DMG Deutsche Malaria GmbH, through the financial support of its shareholders, is committed to the development of fosmidomycin as a component of Non-Artemisinin-based Combination Therapy (NACT) for acute uncomplicated Plasmodium falciparum malaria. It is being evaluated in combination with piperaquine with the aim of developing a highly effective, safe and well tolerated treatment having the attributes of rapid schizonticidal activity and prolonged post-treatment prophylaxis to meet the challenge of artemisinin resistance.  

As an inhibitor of the enzyme 1-deoxy-D-xylulose 5-phosphate reductoisomerase, resulting in blockade of the non-mevalonate pathway of isoprenoid biosynthesis, fosmidomycin exhibits a unique mode of action. Having no direct homologue in humans who are reliant on the mevalonate pathway of isoprenoid biosynthesis, inhibitors of this enzyme are highly selective and are therefore safe antimalarial agents as has been shown to be the case so far. In contrast, piperaquine inhibits the detoxification of heme within the malaria parasite, its accumulation leading to increased membrane permeability of infected red cells favouring the influx of fosmidomycin and enhancing the additive effect seen in vitro.

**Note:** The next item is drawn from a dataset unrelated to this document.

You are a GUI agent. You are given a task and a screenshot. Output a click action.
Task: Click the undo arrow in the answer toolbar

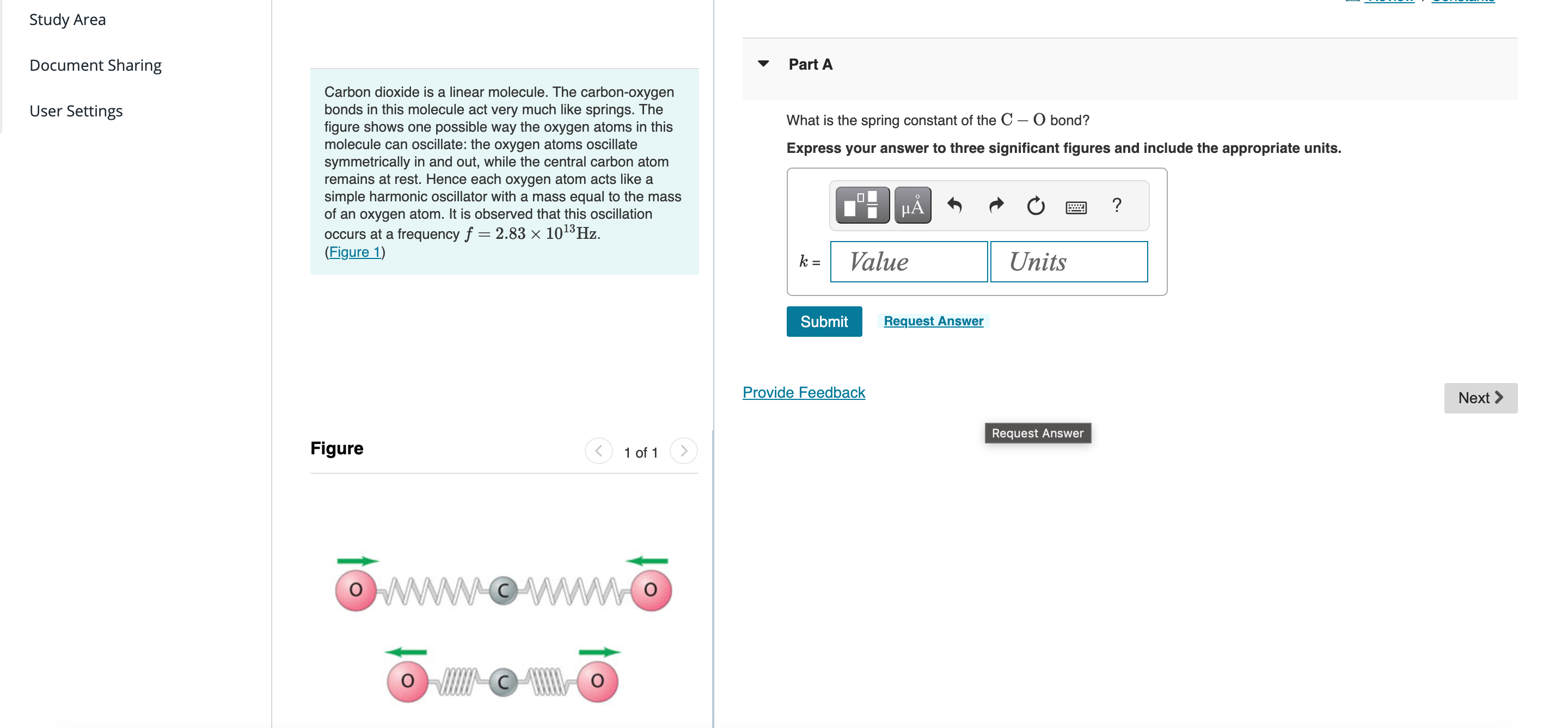coord(954,206)
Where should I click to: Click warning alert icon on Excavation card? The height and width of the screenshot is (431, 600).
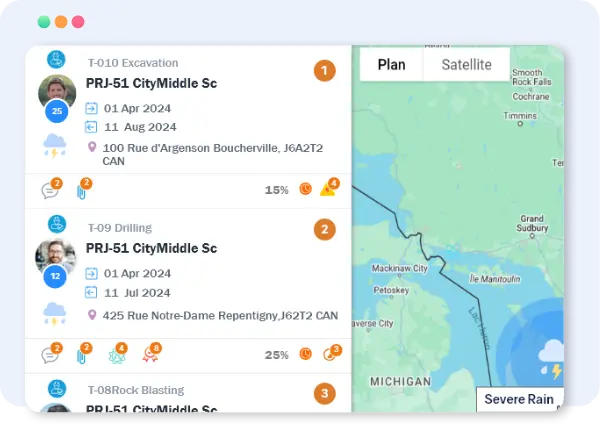pos(327,189)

The efficacy, safety and tolerance of the combination has been established in a proof of concept study in Gabon in which fosmidomycin, in twice daily doses of 30mg/kg, and piperaquine, in a once daily dose of 16mg/kg, were administered orally for three days to a total 100 subjects, consisting of 10 adults, 40 children aged 5 to 14 years and 50 children aged one to five years. Of the 69 subjects evaluable on Day 28, as the primary efficacy endpoint, the cure rate was 100%. There were no drug related safety issues and tolerance was excellent despite the high dose of fosmidomycin.

Dose optimisation studies with the aim of halving and possibly quartering the daily dose of fosmidomycin within the constraint of a three-day therapeutic regimen of once daily dosing are planned for later this year.